> Data extracted from a collection
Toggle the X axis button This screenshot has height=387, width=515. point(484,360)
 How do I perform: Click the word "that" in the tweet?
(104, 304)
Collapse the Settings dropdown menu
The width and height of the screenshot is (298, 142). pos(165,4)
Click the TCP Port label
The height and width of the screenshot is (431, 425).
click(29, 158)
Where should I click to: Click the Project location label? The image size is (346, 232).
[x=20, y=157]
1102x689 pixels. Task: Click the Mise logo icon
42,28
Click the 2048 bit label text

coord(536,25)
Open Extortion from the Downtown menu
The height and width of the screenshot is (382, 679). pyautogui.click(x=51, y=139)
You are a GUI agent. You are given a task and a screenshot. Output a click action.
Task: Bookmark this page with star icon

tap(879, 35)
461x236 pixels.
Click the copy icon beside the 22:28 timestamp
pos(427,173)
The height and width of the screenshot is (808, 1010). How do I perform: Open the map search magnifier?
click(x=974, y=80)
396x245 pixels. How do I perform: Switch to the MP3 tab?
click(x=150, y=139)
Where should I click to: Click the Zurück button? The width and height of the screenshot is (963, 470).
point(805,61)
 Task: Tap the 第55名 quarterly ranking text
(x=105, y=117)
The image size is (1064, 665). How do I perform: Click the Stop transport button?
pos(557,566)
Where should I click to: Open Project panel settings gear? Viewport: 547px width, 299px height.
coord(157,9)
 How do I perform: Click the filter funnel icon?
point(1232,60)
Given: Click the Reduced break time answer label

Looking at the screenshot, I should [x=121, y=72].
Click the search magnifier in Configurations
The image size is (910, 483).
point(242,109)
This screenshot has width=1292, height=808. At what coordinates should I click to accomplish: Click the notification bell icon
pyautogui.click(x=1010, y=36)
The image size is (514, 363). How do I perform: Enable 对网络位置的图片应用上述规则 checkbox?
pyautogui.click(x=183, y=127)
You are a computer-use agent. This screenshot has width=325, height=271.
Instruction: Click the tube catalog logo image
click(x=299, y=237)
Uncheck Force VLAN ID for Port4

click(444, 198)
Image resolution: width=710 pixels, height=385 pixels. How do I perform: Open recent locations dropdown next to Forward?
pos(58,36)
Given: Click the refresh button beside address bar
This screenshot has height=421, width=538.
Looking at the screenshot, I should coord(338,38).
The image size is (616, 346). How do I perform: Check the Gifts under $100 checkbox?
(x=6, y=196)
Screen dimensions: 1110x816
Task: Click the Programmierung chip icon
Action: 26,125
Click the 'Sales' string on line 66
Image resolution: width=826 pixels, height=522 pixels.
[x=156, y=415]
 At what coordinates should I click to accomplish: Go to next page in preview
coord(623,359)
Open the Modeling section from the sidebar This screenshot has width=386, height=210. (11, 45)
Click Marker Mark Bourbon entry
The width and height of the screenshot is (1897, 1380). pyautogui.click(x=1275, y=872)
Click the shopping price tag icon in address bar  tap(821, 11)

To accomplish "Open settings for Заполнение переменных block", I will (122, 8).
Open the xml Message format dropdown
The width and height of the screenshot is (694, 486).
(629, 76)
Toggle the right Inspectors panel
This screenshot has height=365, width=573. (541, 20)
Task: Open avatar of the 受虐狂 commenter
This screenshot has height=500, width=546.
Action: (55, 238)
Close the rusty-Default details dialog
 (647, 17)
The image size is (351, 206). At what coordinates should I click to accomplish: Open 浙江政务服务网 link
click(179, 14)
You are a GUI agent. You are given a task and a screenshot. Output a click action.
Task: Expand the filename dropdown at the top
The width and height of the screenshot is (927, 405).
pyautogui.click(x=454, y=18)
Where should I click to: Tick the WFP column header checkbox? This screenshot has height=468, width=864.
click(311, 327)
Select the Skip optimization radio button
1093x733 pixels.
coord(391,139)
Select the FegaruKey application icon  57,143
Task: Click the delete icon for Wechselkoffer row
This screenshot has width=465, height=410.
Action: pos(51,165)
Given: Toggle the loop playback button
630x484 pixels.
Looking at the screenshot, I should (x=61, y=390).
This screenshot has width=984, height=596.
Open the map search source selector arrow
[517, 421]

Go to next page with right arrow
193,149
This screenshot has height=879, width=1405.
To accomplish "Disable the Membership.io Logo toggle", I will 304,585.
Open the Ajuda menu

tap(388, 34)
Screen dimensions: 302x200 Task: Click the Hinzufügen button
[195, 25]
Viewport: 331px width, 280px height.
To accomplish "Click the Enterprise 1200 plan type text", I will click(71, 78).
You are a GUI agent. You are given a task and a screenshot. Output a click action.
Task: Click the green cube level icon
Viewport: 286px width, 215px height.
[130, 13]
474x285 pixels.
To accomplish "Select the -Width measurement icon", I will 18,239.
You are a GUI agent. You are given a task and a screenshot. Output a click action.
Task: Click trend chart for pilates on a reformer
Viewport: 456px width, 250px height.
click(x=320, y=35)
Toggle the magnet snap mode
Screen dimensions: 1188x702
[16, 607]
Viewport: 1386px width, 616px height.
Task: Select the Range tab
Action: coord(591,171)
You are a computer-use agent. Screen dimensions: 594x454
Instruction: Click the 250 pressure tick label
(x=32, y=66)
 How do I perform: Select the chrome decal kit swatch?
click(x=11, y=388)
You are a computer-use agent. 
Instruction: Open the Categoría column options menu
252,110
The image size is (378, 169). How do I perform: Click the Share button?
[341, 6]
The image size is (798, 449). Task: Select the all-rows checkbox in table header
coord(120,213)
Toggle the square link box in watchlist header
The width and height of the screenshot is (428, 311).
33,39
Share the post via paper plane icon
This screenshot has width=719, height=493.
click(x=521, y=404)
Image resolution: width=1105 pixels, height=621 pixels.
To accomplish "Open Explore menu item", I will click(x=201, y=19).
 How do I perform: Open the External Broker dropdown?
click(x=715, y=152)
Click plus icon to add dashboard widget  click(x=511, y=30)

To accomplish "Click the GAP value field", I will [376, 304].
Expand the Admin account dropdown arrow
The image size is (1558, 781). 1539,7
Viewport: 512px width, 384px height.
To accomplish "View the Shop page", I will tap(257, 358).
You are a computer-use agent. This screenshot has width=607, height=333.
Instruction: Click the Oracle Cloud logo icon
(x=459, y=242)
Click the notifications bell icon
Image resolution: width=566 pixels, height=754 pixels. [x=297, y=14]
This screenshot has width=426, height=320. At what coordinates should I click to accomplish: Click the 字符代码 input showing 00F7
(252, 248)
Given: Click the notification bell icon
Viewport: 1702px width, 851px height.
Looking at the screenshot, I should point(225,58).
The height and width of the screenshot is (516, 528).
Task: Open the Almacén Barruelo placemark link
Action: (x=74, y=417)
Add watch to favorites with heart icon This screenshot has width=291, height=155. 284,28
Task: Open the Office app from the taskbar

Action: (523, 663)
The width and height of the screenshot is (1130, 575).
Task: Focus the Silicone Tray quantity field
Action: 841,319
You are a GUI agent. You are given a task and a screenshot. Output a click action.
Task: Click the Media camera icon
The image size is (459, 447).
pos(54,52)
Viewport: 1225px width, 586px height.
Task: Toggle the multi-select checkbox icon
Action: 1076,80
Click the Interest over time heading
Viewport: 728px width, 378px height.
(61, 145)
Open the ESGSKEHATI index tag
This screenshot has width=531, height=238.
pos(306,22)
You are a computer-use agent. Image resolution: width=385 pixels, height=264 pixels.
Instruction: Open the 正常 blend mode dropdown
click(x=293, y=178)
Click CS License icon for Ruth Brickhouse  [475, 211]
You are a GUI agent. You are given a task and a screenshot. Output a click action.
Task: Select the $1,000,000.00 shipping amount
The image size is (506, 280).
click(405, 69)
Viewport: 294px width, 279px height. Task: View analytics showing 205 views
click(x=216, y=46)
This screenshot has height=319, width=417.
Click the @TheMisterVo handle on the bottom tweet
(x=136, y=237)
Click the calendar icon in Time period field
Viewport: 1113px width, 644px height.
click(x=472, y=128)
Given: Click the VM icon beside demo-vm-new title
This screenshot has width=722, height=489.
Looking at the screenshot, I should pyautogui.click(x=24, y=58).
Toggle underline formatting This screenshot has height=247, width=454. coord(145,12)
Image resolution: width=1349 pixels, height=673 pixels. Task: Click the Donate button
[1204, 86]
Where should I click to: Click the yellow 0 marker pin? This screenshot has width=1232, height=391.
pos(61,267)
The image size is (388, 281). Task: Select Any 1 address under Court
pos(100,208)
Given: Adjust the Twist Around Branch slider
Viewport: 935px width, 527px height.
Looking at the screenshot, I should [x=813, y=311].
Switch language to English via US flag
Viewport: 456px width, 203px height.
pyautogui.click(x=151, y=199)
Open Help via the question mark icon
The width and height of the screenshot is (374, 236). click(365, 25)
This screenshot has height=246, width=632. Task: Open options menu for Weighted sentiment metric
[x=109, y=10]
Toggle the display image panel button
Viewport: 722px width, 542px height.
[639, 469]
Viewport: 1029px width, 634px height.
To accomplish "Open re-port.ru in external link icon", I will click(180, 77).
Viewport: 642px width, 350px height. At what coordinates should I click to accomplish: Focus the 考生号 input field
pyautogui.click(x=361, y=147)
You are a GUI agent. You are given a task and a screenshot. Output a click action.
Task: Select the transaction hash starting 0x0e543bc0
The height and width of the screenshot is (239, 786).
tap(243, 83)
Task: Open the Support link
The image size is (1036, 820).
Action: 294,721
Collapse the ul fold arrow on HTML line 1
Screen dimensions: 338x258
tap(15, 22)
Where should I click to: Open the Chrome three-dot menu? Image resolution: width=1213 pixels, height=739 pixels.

> EXERCISE PROMPT
Reproduce the lines above, beginning at the line with "You are a computer-use agent. Image" and stopping after the line with "Given: Adjust the Twist Around Branch slider", exactly as they are.

> ANSWER SECTION
You are a computer-use agent. Image resolution: width=385 pixels, height=264 pixels.
Instruction: Open the 正常 blend mode dropdown
click(x=293, y=178)
Click CS License icon for Ruth Brickhouse  [475, 211]
You are a GUI agent. You are given a task and a screenshot. Output a click action.
Task: Select the $1,000,000.00 shipping amount
The image size is (506, 280).
click(405, 69)
Viewport: 294px width, 279px height. Task: View analytics showing 205 views
click(x=216, y=46)
This screenshot has height=319, width=417.
Click the @TheMisterVo handle on the bottom tweet
(x=136, y=237)
Click the calendar icon in Time period field
Viewport: 1113px width, 644px height.
click(x=472, y=128)
Given: Click the VM icon beside demo-vm-new title
This screenshot has width=722, height=489.
Looking at the screenshot, I should pyautogui.click(x=24, y=58).
Toggle underline formatting This screenshot has height=247, width=454. coord(145,12)
Image resolution: width=1349 pixels, height=673 pixels. Task: Click the Donate button
[1204, 86]
Where should I click to: Click the yellow 0 marker pin? This screenshot has width=1232, height=391.
pos(61,267)
The image size is (388, 281). Task: Select Any 1 address under Court
pos(100,208)
Given: Adjust the Twist Around Branch slider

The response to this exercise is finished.